Карпати напоминает, что «марш девяток» — не пустой академизм: показатель 90% надёжности для ИИ‑сервисов далеко не эквивалентен практической безопасности и приемлемости в реальных продуктах; разница между 90% и 99.999% — это качественно другой уровень риска и требований к тестированию и мониторингу.
Если вы строите системы на Retrieval‑Augmented Generation (генерация с поддержкой поиска), то понимание контекста — ключ: статья о контексте и контекстном поиске разъясняет, почему качество ретривера, формататор контекста и стратегия ранжирования влияют на итоговые ответы сильнее, чем размер модели, и даёт практические советы по инжинирингу контекста.

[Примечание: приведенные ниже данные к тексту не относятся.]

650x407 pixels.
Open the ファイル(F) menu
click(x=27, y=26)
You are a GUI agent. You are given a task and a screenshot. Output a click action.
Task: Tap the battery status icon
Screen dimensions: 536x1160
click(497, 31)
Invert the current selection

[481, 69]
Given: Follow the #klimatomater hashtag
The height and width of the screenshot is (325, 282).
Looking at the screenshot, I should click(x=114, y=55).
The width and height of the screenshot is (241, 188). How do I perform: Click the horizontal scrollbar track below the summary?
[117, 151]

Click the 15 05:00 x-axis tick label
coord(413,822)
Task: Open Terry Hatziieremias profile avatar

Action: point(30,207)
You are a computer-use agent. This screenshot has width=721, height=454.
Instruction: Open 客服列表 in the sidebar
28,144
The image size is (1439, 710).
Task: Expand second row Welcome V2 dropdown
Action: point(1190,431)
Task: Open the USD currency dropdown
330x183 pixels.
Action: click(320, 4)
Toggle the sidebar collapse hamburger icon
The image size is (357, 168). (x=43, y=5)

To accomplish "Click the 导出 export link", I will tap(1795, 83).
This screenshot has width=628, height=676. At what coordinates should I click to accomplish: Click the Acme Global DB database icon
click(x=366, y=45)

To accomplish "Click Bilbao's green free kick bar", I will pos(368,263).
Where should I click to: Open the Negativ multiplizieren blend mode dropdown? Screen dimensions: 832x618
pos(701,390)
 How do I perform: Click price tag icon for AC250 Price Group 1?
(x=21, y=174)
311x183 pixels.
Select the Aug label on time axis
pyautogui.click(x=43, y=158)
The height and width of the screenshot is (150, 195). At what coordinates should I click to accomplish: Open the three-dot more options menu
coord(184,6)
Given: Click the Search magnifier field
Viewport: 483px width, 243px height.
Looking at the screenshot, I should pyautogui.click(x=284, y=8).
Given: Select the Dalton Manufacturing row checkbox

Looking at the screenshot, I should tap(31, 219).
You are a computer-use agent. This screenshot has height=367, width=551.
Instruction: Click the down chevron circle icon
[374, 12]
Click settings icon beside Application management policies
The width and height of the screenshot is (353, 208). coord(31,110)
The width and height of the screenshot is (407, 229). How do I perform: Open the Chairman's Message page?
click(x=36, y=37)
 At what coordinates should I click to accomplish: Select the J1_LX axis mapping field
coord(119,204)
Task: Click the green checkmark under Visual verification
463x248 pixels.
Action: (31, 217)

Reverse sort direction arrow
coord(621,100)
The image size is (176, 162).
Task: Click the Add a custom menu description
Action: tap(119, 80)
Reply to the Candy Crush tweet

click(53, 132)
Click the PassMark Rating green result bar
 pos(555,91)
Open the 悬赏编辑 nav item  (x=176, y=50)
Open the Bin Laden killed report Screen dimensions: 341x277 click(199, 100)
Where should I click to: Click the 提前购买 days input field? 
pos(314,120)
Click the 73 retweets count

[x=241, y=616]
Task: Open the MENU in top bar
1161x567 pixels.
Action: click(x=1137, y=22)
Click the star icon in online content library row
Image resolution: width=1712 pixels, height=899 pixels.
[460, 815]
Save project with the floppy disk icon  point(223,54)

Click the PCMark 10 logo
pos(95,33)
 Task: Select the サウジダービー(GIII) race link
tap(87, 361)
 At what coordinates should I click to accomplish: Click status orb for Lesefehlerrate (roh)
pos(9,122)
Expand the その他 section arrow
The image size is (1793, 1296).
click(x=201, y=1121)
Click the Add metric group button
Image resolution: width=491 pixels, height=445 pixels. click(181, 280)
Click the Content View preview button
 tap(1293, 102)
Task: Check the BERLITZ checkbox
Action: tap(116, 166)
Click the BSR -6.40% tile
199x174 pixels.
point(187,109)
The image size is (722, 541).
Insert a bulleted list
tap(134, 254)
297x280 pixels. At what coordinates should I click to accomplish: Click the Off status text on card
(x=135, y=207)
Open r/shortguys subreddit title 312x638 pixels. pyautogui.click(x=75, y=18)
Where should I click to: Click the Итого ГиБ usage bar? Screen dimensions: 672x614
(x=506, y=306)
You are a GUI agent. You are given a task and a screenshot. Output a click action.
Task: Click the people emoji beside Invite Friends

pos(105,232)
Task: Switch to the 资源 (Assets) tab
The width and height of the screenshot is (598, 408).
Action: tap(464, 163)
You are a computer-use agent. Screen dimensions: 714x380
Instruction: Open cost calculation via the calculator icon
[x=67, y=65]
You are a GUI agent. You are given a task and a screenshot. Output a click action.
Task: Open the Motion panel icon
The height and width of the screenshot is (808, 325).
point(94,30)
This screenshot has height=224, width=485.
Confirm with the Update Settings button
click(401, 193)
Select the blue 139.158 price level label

Grammarly запустила функцию «экспертного обзора», но критики отмечают, что в реальности там не хватает настоящих предметных экспертов — TechCrunch о проблемах доверия и фальшивого экспертного статуса, что снова ставит вопрос об оценке качества и прозрачности в коммерческих ИИ‑функциях.
Кадровая новость с этическим оттенком: глава робототехники OpenAI Кейтлин Калиновски уходит, мотивируя решение партнерством организации с Пентагоном; сообщение TechCrunch подчёркивает, как внешние контракты и военное сотрудничество могут влиять на удержание талантов и культуру разработки.
Практическая инженерная дорожная карта для следующего шага агентных систем встречается в материале о «следующем поколении агентного ИИ»: рамка с когнитивным чертежом, инструментами памяти и валидацией предлагает архитектурные паттерны и механизмы контроля поведения агентов в рантайме — полезно для тех, кто строит автономные рабочие процессы и хочет интегрировать память и проверку результатов.
Юанн Лекун переосмысливает терминологию: в новой работе он называет AGI (общий искусственный интеллект) неправильно определённым и предлагает вместо него концепцию «SAI — сверхчеловеческого адаптируемого интеллекта»; аннотация и разбор ставят акцент на адаптивности и практической полезности, а не на мифическом «общем интеллекте».
Несколько наблюдений для практикующих: повышать надёжность — это не просто точить метрику, а перестраивать пайплайны тестирования и мониторинга; в RAG‑системах первичен ретривер и структура контекста; агентные архитектуры выигрывают от продуманной памяти и валидации; а индустриальная политика и маркетинговые «экспертные» метки продолжают влиять на доверие к продуктам.